Stored data:
■ ■ ■ ■ ■

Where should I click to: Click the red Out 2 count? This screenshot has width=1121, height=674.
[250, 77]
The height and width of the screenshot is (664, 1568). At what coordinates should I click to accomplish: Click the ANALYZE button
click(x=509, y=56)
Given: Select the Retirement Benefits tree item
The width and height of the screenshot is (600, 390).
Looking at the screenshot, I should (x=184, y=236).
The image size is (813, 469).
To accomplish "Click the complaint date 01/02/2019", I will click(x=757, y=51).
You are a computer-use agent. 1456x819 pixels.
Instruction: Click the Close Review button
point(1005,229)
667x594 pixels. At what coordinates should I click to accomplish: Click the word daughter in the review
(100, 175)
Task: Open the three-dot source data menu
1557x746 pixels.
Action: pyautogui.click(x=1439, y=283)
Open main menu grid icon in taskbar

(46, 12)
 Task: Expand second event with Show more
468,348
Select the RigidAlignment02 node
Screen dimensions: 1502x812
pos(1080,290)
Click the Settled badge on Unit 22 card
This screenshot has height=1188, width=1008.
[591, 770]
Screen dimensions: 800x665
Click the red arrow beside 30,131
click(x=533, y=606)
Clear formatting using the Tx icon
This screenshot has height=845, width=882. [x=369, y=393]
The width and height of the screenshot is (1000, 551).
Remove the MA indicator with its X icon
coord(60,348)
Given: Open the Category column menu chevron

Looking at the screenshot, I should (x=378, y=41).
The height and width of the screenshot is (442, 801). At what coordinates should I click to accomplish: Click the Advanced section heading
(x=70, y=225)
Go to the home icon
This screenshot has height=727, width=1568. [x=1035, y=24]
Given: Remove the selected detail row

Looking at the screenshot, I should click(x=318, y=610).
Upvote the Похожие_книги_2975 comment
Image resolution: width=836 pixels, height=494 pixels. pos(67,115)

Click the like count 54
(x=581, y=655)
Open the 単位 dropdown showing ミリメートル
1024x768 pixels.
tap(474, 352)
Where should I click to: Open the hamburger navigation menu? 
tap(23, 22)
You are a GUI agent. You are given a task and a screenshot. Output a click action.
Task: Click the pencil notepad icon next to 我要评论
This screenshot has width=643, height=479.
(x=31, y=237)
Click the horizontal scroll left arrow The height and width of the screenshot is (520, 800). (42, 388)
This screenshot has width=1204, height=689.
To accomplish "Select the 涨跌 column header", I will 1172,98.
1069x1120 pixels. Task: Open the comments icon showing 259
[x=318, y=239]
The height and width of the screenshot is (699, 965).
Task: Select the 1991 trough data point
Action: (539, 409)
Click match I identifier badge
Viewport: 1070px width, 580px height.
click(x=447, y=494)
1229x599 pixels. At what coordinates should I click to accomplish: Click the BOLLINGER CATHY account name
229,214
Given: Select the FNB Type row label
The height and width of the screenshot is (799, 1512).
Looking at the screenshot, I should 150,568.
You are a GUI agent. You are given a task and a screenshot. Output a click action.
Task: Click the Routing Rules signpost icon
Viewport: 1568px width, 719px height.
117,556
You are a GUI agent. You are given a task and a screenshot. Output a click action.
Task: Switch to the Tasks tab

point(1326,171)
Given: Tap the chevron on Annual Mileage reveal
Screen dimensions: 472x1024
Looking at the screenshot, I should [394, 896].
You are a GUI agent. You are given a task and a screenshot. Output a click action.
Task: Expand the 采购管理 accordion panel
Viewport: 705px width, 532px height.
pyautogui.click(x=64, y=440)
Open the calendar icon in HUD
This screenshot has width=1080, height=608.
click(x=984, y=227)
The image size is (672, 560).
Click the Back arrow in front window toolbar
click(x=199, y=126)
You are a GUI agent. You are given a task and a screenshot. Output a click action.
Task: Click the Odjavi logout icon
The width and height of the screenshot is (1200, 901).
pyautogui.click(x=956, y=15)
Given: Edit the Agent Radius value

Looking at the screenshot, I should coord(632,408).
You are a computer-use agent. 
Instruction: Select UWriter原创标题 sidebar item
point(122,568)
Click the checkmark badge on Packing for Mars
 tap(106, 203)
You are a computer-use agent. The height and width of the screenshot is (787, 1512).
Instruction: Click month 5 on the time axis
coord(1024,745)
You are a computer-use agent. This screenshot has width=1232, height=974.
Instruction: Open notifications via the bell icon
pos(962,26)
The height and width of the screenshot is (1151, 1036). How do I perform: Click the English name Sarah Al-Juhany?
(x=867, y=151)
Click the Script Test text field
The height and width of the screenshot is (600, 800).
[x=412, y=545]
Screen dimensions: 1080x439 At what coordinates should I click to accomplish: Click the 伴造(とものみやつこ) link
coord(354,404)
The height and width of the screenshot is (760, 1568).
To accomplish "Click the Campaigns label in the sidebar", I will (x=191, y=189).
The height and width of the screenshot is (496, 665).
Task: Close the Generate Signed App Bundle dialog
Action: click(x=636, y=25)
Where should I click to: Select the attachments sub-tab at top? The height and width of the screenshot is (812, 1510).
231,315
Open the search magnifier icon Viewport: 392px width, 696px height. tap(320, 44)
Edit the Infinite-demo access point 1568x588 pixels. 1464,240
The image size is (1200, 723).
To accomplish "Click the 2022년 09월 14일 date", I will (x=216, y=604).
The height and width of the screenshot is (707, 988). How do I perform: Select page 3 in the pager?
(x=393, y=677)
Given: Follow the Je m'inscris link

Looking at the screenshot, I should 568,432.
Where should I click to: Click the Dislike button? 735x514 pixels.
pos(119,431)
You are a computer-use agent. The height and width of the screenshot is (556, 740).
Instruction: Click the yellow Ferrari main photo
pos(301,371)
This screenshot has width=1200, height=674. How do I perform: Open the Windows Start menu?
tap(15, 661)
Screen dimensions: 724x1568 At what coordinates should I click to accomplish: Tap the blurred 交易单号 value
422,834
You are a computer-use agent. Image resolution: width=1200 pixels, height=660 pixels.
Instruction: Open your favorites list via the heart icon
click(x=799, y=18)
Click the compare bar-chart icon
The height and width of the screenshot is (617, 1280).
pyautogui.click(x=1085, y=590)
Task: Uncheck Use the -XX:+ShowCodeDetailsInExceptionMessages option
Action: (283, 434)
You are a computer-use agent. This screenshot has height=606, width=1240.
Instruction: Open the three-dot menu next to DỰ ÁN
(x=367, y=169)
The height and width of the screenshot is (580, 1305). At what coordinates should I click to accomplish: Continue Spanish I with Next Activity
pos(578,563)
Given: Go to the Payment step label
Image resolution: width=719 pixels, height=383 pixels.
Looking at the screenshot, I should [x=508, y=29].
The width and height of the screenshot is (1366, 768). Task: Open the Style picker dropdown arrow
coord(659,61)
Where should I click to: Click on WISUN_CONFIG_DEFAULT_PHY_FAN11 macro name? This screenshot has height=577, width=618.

■ ■ ■ ■ ■

**Exercise details:** Set the data above down again in full, exactly as it reads.

**Reply to the task:**
Where should I click to: Click the red Out 2 count? This screenshot has width=1121, height=674.
[250, 77]
The height and width of the screenshot is (664, 1568). At what coordinates should I click to accomplish: Click the ANALYZE button
click(x=509, y=56)
Given: Select the Retirement Benefits tree item
The width and height of the screenshot is (600, 390).
Looking at the screenshot, I should (x=184, y=236).
The image size is (813, 469).
To accomplish "Click the complaint date 01/02/2019", I will click(x=757, y=51).
You are a computer-use agent. 1456x819 pixels.
Instruction: Click the Close Review button
point(1005,229)
667x594 pixels. At what coordinates should I click to accomplish: Click the word daughter in the review
(100, 175)
Task: Open the three-dot source data menu
1557x746 pixels.
Action: pyautogui.click(x=1439, y=283)
Open main menu grid icon in taskbar

(46, 12)
 Task: Expand second event with Show more
468,348
Select the RigidAlignment02 node
Screen dimensions: 1502x812
pos(1080,290)
Click the Settled badge on Unit 22 card
This screenshot has height=1188, width=1008.
[591, 770]
Screen dimensions: 800x665
Click the red arrow beside 30,131
click(x=533, y=606)
Clear formatting using the Tx icon
This screenshot has height=845, width=882. [x=369, y=393]
The width and height of the screenshot is (1000, 551).
Remove the MA indicator with its X icon
coord(60,348)
Given: Open the Category column menu chevron

Looking at the screenshot, I should (x=378, y=41).
The height and width of the screenshot is (442, 801). At what coordinates should I click to accomplish: Click the Advanced section heading
(x=70, y=225)
Go to the home icon
This screenshot has height=727, width=1568. [x=1035, y=24]
Given: Remove the selected detail row

Looking at the screenshot, I should click(x=318, y=610).
Upvote the Похожие_книги_2975 comment
Image resolution: width=836 pixels, height=494 pixels. pos(67,115)

Click the like count 54
(x=581, y=655)
Open the 単位 dropdown showing ミリメートル
1024x768 pixels.
tap(474, 352)
Where should I click to: Open the hamburger navigation menu? 
tap(23, 22)
You are a GUI agent. You are given a task and a screenshot. Output a click action.
Task: Click the pencil notepad icon next to 我要评论
This screenshot has width=643, height=479.
(x=31, y=237)
Click the horizontal scroll left arrow The height and width of the screenshot is (520, 800). (42, 388)
This screenshot has width=1204, height=689.
To accomplish "Select the 涨跌 column header", I will 1172,98.
1069x1120 pixels. Task: Open the comments icon showing 259
[x=318, y=239]
The height and width of the screenshot is (699, 965).
Task: Select the 1991 trough data point
Action: (539, 409)
Click match I identifier badge
Viewport: 1070px width, 580px height.
click(x=447, y=494)
1229x599 pixels. At what coordinates should I click to accomplish: Click the BOLLINGER CATHY account name
229,214
Given: Select the FNB Type row label
The height and width of the screenshot is (799, 1512).
Looking at the screenshot, I should 150,568.
You are a GUI agent. You are given a task and a screenshot. Output a click action.
Task: Click the Routing Rules signpost icon
Viewport: 1568px width, 719px height.
117,556
You are a GUI agent. You are given a task and a screenshot. Output a click action.
Task: Switch to the Tasks tab

point(1326,171)
Given: Tap the chevron on Annual Mileage reveal
Screen dimensions: 472x1024
Looking at the screenshot, I should [394, 896].
You are a GUI agent. You are given a task and a screenshot. Output a click action.
Task: Expand the 采购管理 accordion panel
Viewport: 705px width, 532px height.
pyautogui.click(x=64, y=440)
Open the calendar icon in HUD
This screenshot has width=1080, height=608.
click(x=984, y=227)
The image size is (672, 560).
Click the Back arrow in front window toolbar
click(x=199, y=126)
You are a GUI agent. You are given a task and a screenshot. Output a click action.
Task: Click the Odjavi logout icon
The width and height of the screenshot is (1200, 901).
pyautogui.click(x=956, y=15)
Given: Edit the Agent Radius value

Looking at the screenshot, I should coord(632,408).
You are a computer-use agent. 
Instruction: Select UWriter原创标题 sidebar item
point(122,568)
Click the checkmark badge on Packing for Mars
 tap(106, 203)
You are a computer-use agent. The height and width of the screenshot is (787, 1512).
Instruction: Click month 5 on the time axis
coord(1024,745)
You are a computer-use agent. This screenshot has width=1232, height=974.
Instruction: Open notifications via the bell icon
pos(962,26)
The height and width of the screenshot is (1151, 1036). How do I perform: Click the English name Sarah Al-Juhany?
(x=867, y=151)
Click the Script Test text field
The height and width of the screenshot is (600, 800).
[x=412, y=545]
Screen dimensions: 1080x439 At what coordinates should I click to accomplish: Click the 伴造(とものみやつこ) link
coord(354,404)
The height and width of the screenshot is (760, 1568).
To accomplish "Click the Campaigns label in the sidebar", I will (x=191, y=189).
The height and width of the screenshot is (496, 665).
Task: Close the Generate Signed App Bundle dialog
Action: click(x=636, y=25)
Where should I click to: Select the attachments sub-tab at top? The height and width of the screenshot is (812, 1510).
231,315
Open the search magnifier icon Viewport: 392px width, 696px height. tap(320, 44)
Edit the Infinite-demo access point 1568x588 pixels. 1464,240
The image size is (1200, 723).
To accomplish "Click the 2022년 09월 14일 date", I will (x=216, y=604).
The height and width of the screenshot is (707, 988). How do I perform: Select page 3 in the pager?
(x=393, y=677)
Given: Follow the Je m'inscris link

Looking at the screenshot, I should 568,432.
Where should I click to: Click the Dislike button? 735x514 pixels.
pos(119,431)
You are a computer-use agent. The height and width of the screenshot is (556, 740).
Instruction: Click the yellow Ferrari main photo
pos(301,371)
This screenshot has width=1200, height=674. How do I perform: Open the Windows Start menu?
tap(15, 661)
Screen dimensions: 724x1568 At what coordinates should I click to accomplish: Tap the blurred 交易单号 value
422,834
You are a computer-use agent. Image resolution: width=1200 pixels, height=660 pixels.
Instruction: Open your favorites list via the heart icon
click(x=799, y=18)
Click the compare bar-chart icon
The height and width of the screenshot is (617, 1280).
pyautogui.click(x=1085, y=590)
Task: Uncheck Use the -XX:+ShowCodeDetailsInExceptionMessages option
Action: (283, 434)
You are a computer-use agent. This screenshot has height=606, width=1240.
Instruction: Open the three-dot menu next to DỰ ÁN
(x=367, y=169)
The height and width of the screenshot is (580, 1305). At what coordinates should I click to accomplish: Continue Spanish I with Next Activity
pos(578,563)
Given: Go to the Payment step label
Image resolution: width=719 pixels, height=383 pixels.
Looking at the screenshot, I should [x=508, y=29].
The width and height of the screenshot is (1366, 768). Task: Open the Style picker dropdown arrow
coord(659,61)
Where should I click to: Click on WISUN_CONFIG_DEFAULT_PHY_FAN11 macro name? This screenshot has height=577, width=618.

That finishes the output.